→ WHAT THE TASK ASKS: Return, in their exact form, the lines that lie between the start of the data below and the line containing "Open the Design", with both ends included.

→ DATA FOR ANALYSIS:

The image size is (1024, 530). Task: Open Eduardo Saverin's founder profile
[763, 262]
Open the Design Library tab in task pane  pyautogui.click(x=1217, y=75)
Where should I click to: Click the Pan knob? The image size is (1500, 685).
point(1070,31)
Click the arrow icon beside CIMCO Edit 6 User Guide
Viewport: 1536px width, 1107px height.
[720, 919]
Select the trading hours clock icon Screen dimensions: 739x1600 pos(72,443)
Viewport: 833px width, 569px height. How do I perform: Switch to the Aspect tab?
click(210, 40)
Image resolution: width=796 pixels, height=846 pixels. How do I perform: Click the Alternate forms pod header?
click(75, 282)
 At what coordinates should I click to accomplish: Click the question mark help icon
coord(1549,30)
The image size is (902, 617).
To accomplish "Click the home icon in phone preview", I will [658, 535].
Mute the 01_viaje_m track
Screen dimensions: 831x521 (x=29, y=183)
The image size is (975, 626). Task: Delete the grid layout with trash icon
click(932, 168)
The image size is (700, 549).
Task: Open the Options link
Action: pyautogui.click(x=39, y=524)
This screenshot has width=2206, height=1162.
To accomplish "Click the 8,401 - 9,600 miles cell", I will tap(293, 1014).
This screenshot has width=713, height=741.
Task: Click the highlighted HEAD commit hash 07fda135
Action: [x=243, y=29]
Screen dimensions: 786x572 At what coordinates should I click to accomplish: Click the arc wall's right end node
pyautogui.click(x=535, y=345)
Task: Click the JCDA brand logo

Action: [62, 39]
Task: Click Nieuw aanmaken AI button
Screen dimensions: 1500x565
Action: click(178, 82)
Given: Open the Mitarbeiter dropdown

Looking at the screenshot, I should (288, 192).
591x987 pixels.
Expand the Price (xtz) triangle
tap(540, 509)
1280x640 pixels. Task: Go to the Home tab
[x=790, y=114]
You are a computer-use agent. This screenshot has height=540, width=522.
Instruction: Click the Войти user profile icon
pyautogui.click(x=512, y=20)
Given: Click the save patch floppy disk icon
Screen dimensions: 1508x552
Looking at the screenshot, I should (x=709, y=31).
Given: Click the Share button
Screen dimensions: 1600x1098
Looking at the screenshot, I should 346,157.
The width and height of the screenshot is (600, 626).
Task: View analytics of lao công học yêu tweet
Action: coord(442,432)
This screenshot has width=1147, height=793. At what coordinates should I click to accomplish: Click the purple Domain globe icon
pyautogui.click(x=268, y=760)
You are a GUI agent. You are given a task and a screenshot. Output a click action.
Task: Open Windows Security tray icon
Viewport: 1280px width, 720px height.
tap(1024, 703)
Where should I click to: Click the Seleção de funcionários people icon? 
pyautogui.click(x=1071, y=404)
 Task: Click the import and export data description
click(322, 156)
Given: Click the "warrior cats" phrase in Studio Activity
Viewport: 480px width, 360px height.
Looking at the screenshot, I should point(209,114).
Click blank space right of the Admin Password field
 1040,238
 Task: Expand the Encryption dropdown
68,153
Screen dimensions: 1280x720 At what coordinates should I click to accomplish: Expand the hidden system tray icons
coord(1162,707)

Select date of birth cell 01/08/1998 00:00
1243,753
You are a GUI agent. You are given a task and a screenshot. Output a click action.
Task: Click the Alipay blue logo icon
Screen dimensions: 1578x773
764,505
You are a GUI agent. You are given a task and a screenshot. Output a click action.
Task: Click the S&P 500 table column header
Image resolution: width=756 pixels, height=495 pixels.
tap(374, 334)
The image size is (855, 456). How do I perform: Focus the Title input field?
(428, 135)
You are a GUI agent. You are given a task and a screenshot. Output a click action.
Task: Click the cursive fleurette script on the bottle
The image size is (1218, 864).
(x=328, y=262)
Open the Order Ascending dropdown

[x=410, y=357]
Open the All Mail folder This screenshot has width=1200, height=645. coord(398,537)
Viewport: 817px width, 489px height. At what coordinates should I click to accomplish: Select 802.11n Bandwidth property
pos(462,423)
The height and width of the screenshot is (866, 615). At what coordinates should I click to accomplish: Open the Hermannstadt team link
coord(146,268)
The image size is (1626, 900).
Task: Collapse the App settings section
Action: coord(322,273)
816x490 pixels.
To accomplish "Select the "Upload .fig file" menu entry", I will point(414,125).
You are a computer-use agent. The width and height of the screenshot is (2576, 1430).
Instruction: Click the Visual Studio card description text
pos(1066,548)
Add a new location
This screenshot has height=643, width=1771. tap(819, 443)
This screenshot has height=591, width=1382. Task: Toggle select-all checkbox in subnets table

→ WRITTEN SOLUTION:
The image size is (1024, 530). Task: Open Eduardo Saverin's founder profile
[763, 262]
Open the Design Library tab in task pane  pyautogui.click(x=1217, y=75)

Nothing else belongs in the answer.